**TASK INSTRUCTIONS:**
Below are some records. How many of their lines contain the string "will"? Answer with the number alone.

[Collected data]
++++
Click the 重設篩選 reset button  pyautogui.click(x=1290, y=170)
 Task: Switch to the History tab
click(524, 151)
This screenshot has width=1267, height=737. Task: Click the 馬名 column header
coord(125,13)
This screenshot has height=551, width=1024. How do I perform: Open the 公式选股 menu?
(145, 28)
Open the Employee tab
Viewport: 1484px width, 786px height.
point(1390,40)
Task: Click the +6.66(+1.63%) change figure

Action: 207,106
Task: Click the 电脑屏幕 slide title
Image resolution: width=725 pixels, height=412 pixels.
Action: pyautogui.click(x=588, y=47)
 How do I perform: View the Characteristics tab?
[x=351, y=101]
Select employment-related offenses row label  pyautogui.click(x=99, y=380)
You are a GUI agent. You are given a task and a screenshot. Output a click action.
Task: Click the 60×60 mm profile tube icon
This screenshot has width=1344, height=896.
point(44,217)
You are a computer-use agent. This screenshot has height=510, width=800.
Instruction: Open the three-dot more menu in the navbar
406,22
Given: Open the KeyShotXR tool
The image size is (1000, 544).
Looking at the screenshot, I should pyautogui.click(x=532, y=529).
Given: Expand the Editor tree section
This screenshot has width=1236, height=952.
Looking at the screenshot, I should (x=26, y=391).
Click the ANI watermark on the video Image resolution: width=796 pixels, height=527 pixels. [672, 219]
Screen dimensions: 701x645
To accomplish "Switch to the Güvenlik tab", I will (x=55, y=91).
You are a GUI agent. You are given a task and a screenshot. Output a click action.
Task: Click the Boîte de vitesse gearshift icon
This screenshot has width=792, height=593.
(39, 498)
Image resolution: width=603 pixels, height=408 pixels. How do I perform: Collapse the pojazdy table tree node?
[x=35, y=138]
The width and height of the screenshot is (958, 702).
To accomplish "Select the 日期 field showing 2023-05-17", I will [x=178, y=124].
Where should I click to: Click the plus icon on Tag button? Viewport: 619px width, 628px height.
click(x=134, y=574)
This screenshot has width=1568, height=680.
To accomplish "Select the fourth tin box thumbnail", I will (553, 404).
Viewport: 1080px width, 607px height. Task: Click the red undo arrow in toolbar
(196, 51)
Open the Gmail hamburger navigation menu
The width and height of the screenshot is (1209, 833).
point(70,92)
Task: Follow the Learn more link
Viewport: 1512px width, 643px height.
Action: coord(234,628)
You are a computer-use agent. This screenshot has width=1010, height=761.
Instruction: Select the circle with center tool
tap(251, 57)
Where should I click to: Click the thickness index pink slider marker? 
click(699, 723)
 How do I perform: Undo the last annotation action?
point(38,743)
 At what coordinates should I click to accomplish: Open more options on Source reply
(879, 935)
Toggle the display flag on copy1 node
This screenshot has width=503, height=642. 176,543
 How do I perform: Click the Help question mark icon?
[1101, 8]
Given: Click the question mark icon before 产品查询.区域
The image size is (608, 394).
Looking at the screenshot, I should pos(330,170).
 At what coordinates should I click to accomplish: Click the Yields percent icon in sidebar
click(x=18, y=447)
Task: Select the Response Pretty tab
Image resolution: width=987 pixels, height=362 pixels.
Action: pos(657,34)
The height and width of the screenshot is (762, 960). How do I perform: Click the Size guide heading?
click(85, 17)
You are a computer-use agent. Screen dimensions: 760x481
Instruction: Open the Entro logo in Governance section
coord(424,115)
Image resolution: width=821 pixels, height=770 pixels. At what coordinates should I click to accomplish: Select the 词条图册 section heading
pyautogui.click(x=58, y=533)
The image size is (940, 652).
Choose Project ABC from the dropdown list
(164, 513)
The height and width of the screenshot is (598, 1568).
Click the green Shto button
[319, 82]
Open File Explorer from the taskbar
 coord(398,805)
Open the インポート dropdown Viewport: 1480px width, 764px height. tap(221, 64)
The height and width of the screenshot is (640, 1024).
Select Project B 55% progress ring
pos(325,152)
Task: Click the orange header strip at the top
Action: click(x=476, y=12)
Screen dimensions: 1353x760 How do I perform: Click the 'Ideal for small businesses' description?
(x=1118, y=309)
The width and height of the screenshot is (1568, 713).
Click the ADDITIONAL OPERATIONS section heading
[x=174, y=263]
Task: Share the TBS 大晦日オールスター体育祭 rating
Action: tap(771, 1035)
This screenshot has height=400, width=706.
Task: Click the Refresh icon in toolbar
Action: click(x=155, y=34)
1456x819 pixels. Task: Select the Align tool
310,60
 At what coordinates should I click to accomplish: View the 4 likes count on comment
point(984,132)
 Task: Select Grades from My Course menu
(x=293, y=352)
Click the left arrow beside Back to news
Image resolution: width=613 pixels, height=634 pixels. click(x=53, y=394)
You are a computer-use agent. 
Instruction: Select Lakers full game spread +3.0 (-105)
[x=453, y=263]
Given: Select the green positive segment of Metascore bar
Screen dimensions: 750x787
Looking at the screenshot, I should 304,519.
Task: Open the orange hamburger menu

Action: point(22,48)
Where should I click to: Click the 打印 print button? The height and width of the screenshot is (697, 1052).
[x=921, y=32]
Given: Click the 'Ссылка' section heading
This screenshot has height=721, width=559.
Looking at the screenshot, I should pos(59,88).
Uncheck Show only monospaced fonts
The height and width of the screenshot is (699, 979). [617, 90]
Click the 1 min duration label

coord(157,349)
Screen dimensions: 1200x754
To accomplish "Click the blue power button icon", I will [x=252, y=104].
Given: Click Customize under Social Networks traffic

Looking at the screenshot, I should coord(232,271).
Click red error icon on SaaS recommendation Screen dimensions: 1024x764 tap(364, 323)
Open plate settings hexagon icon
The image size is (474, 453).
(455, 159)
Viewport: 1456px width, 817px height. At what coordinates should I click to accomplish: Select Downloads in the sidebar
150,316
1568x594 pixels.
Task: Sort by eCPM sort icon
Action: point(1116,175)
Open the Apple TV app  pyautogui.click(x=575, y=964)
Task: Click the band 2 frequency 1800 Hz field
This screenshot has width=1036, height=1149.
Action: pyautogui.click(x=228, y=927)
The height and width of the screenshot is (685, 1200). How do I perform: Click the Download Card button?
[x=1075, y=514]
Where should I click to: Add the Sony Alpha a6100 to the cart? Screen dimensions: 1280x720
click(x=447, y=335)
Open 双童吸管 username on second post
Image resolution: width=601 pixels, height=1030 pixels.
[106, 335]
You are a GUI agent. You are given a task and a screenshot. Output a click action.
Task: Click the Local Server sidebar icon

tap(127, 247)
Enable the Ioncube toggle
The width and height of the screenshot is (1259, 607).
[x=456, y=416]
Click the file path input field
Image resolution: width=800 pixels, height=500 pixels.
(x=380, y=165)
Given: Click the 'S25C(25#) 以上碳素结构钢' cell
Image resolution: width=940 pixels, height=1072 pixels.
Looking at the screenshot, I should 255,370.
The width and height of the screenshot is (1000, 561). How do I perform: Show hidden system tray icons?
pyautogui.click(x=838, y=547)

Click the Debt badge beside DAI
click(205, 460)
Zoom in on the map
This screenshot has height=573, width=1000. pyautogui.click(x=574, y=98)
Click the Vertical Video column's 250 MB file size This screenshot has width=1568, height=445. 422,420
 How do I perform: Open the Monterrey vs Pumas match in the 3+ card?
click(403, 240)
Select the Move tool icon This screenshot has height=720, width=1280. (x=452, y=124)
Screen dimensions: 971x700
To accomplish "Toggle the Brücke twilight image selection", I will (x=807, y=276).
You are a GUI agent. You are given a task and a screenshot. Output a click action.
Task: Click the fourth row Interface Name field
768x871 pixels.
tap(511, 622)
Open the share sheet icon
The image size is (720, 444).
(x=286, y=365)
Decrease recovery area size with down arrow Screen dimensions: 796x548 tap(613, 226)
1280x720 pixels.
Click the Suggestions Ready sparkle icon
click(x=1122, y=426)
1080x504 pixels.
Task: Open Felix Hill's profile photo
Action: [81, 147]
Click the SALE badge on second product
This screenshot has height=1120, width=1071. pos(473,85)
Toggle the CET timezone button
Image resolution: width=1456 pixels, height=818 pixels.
++++
**TASK RESPONSE:**
5